• [Problem statement]:
Gather every line of the listing below that contains the string "label", and copy each of those lines in full.

• [Data rows]:
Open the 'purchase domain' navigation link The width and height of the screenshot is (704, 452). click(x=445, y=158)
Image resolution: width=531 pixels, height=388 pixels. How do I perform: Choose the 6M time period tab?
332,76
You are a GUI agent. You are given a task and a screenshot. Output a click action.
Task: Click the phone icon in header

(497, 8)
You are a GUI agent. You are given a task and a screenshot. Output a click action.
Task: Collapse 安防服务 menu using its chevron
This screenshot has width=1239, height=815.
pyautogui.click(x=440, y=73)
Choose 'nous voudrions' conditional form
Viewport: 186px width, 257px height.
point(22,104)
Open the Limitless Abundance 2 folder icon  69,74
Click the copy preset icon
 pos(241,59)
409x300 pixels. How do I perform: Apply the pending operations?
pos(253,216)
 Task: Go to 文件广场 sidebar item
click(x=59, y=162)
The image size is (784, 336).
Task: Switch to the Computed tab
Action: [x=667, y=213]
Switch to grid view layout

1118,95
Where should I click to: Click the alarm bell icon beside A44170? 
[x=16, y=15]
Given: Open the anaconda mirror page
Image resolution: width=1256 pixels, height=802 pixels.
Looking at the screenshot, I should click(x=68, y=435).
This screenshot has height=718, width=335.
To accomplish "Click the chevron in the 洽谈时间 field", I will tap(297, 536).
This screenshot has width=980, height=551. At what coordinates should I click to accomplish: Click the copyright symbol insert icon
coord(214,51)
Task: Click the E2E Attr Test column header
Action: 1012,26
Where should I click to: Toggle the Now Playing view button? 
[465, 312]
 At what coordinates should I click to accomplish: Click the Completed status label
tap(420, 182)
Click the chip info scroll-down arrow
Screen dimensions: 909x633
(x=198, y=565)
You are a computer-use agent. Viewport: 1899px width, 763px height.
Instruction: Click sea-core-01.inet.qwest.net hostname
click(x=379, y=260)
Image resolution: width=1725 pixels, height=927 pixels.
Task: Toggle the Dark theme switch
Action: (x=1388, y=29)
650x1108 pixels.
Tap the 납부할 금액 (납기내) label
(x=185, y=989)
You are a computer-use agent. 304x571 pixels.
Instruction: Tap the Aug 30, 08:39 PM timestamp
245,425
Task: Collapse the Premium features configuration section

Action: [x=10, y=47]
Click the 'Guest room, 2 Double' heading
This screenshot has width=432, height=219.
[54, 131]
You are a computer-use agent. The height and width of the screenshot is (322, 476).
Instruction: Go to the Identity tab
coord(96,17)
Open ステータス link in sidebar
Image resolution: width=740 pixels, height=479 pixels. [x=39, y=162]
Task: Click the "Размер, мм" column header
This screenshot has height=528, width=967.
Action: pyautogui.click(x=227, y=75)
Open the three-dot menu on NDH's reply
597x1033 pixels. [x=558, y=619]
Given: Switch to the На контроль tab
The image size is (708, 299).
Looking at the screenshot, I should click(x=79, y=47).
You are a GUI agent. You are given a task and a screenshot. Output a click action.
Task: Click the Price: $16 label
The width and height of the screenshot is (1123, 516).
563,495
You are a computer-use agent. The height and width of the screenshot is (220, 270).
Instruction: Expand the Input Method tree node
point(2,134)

• [Solution]:
 At what coordinates should I click to accomplish: Click the Completed status label
Tap the 납부할 금액 (납기내) label
Task: Click the Price: $16 label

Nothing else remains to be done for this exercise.